*** PROVIDED DATA Section Begins ***

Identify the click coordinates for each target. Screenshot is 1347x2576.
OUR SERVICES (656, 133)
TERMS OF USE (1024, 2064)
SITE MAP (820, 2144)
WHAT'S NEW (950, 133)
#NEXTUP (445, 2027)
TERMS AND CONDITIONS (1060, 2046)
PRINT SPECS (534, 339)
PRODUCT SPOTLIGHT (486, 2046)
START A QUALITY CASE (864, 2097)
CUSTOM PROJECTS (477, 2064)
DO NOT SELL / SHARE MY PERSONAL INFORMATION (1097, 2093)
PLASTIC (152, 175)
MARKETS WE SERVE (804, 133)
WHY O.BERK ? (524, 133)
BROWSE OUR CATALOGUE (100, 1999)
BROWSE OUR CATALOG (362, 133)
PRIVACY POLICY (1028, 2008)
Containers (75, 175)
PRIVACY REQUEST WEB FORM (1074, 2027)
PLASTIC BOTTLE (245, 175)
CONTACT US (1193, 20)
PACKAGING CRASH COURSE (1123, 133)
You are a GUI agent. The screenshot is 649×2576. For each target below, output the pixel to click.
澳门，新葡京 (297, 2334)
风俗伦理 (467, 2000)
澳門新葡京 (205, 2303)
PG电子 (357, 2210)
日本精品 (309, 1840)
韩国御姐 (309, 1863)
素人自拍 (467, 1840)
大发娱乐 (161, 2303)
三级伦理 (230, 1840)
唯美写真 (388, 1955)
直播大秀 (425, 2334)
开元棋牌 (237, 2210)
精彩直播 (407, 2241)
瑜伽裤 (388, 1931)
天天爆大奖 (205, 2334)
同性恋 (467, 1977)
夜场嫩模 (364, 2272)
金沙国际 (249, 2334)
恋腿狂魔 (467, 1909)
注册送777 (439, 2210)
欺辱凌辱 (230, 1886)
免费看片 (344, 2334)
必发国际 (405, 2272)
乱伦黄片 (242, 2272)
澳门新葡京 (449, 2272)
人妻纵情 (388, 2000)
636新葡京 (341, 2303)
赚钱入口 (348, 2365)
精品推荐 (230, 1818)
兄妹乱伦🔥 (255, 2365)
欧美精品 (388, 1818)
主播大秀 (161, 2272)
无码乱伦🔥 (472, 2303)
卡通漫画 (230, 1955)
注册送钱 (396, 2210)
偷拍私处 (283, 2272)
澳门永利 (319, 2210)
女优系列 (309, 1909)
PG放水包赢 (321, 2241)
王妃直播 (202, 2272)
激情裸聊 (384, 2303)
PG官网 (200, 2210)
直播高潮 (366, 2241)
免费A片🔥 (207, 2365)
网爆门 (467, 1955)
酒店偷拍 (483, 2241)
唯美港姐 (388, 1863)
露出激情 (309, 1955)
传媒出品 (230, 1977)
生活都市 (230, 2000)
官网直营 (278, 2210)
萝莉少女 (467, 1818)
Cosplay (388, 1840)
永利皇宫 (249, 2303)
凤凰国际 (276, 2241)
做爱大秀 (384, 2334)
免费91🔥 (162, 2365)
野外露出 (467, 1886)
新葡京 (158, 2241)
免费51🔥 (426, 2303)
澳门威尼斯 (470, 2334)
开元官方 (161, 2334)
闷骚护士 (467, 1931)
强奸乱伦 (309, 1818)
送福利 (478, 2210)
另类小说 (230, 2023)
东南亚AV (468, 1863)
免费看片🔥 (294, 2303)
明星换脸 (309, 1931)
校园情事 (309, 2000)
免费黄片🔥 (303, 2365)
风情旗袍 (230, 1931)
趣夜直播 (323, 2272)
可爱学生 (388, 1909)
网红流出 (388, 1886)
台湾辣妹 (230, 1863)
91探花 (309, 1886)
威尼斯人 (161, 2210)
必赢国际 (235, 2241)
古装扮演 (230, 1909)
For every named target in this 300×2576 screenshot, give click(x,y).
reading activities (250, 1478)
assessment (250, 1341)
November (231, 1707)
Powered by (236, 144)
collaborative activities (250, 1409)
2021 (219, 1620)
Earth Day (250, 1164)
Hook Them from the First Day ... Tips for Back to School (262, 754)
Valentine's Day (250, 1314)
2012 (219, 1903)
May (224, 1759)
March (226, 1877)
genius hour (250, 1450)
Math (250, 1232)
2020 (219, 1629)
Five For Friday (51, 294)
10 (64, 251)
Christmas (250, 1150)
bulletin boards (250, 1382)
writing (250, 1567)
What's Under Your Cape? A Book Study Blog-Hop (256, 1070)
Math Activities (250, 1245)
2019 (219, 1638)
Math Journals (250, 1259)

*** PROVIDED DATA Section Ends ***

> _EXERCISE REQUIREMENTS_
Find the line with "Powered by (236, 144)". Transcribe it and every line after it exactly, through the end of the records above, and nothing else.

> _WRITTEN SOLUTION_
Powered by (236, 144)
collaborative activities (250, 1409)
2021 (219, 1620)
Earth Day (250, 1164)
Hook Them from the First Day ... Tips for Back to School (262, 754)
Valentine's Day (250, 1314)
2012 (219, 1903)
May (224, 1759)
March (226, 1877)
genius hour (250, 1450)
Math (250, 1232)
2020 (219, 1629)
Five For Friday (51, 294)
10 (64, 251)
Christmas (250, 1150)
bulletin boards (250, 1382)
writing (250, 1567)
What's Under Your Cape? A Book Study Blog-Hop (256, 1070)
Math Activities (250, 1245)
2019 (219, 1638)
Math Journals (250, 1259)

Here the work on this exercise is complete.